I then took the version of Tika in head. Here I encountered run time errors on
1,218 documents. I enclose a summary of these exceptions below also. There were
two sources of error. First, the Enron corpus contains emails with lines longer
than the default 10,000 characters used in the RFC822Parser parser. The other
problem is that the Enron corpus contains malformed dates, which cause
apache-mime4j to throw a MimeException.
The first problem is easily fixed because RFC822Parser is configured from a
MimeEntityConfig object, so passing in an object with a higher MaxLineLen -
e.g. 60,000 - avoids these exceptions. I noticed that MimeEntityConfig also
contains an option for "strict parsing". Currently MailContentHandler only
performs strict parsing, i.e. if a MimeException is encountered when processing
any fields in MailContentHandler.field then it is passed back up and processing
the document fails. However, we may prefer not to have strict parsing i.e.

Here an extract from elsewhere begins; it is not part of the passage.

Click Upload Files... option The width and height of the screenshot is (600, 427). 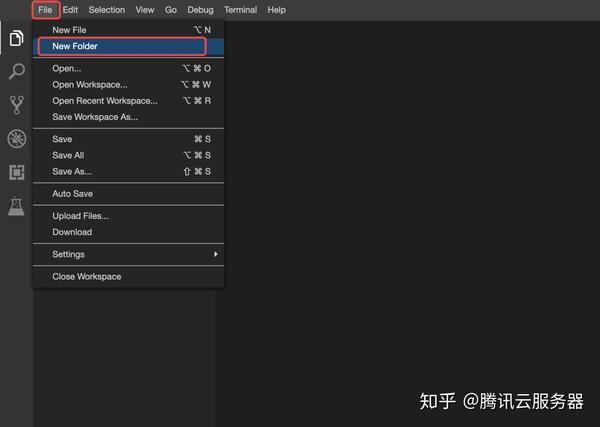click(129, 216)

continue even if processing one or more fields fails. This can be achieved by
placing a try / catch block around the logic inside MailContentHandler.field(),
and only rethrowing the error if strictParsing is enabled, otherwise we log the
error.
I then re-ran this on the entire corpus and it parsed successfully.
> Email parser gets into trouble on malformed html in enron corpus
> ----------------------------------------------------------------
>
> Key: TIKA-657
> URL: https://issues.apache.org/jira/browse/TIKA-657
> Project: Tika
> Issue Type: Bug
> Components: parser
> Affects Versions: 0.9
> Reporter: Benson Margulies
> Assignee: Julien Nioche
>
> There is a very large corpus of email addresses available:
> http://www.cs.cmu.edu/~enron/.
> In processing even a subset of this corpus, I see numerous 'unexpected
> RuntimeException' errors resulting from tagsoup throwing on truly awful html.
> It seems to me that being able to do something with this entire stack would
> make a good '1.0' criteria for tika's email parser.
--
This message is automatically generated by JIRA.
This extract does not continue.